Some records
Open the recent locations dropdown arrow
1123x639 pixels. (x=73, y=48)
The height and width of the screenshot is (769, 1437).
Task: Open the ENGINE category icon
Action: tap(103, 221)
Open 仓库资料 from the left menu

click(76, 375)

Instructions to follow -> Gather every line of the material that contains the string "Open" and copy each one out in full.

Response to this task ->
Open the recent locations dropdown arrow
Task: Open the ENGINE category icon
Open 仓库资料 from the left menu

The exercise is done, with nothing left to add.